= Gweirca ferch Owain =

Welsh noblewoman

Gweirca ferch Owain (possibly Gwerica) was a medieval Welsh noblewoman, granddaughter of Madog ap Gruffydd Maelor and daughter of Owain ap Gruffydd ap Madog.

==Death and burial==
Gweirca died in 1290 and is buried at Valle Crucis Abbey, near Llangollen, which was founded by her grandfather.
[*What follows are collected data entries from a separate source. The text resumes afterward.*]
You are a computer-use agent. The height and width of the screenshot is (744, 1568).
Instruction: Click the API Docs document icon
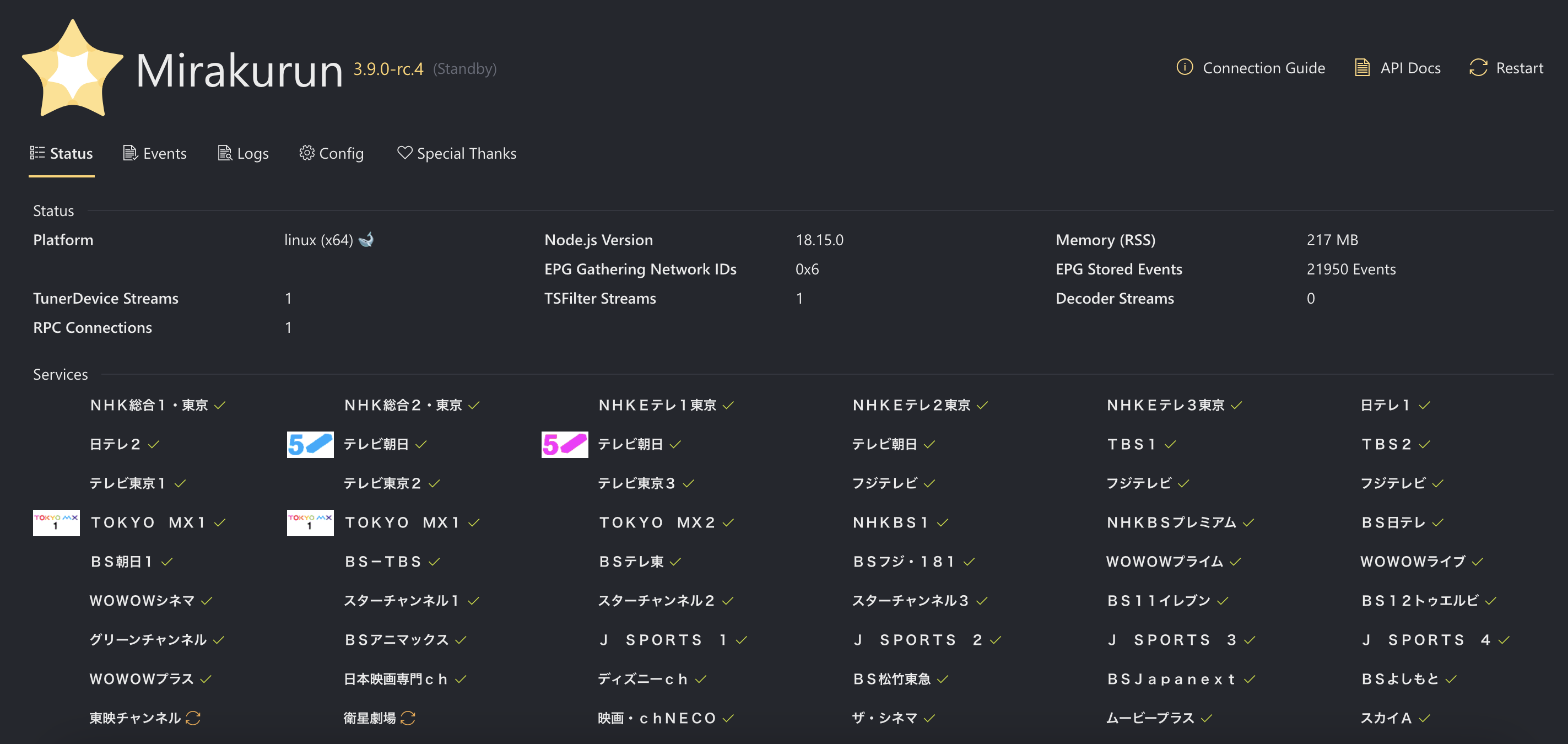[x=1361, y=68]
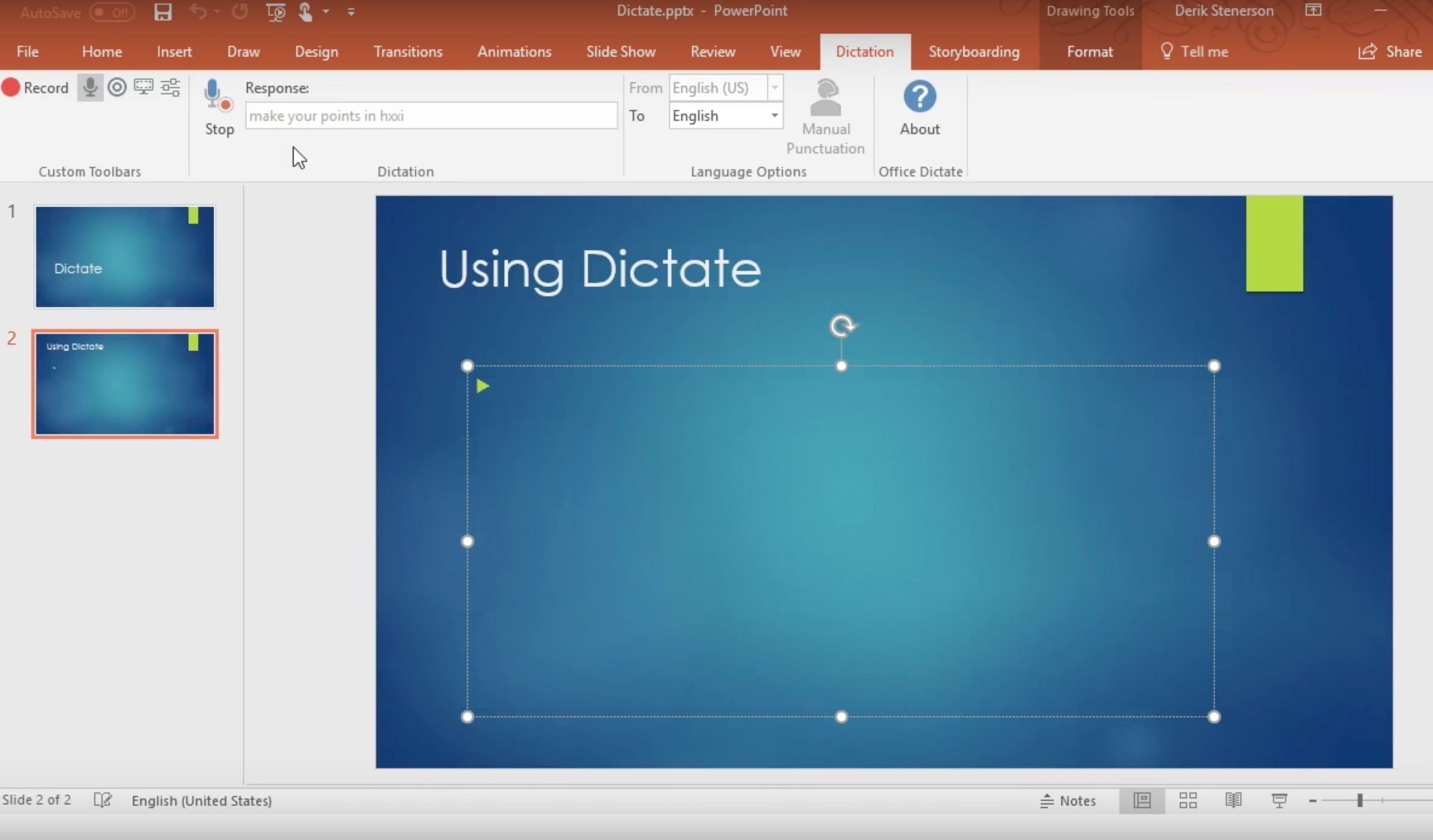
Task: Toggle the AutoSave switch
Action: 111,12
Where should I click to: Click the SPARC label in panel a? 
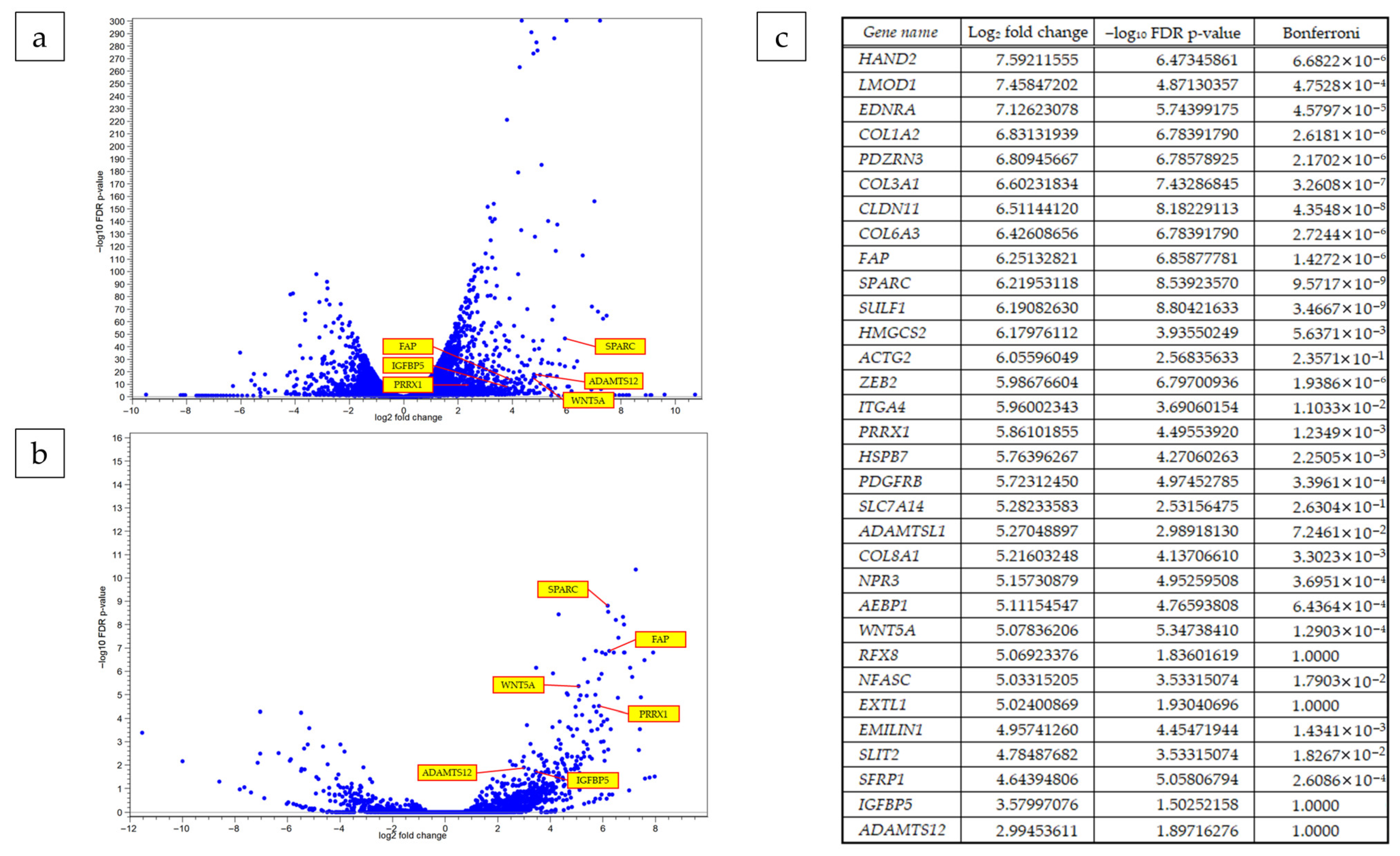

Her sepulchral grave slab has been preserved at the Abbey and represents the earliest-dated grave slab in north Wales. The stone is badly weathered and exists only in fragments. However, the following details can be identified: "an inscription, placed within a border, surrounding a narrow band of decoration. This consists of the upper part of two animals with their heads back to back and their tails interlacing elaborately with two circles. The lower part of the panel has interlacing stems."

The inscription in Latin reads:

HIC IACET GWEIRCA FILIA OWENI ... PPICIETVR... AME...E ADO MCC LXXXX

Translated as:

Here lies Gweirca, daughter of Owain... (may God) have mercy... on her soul... AD 1290

Peter Lord states that Gweirca's grave slab is "the earliest-dated Welsh memorial of any kind".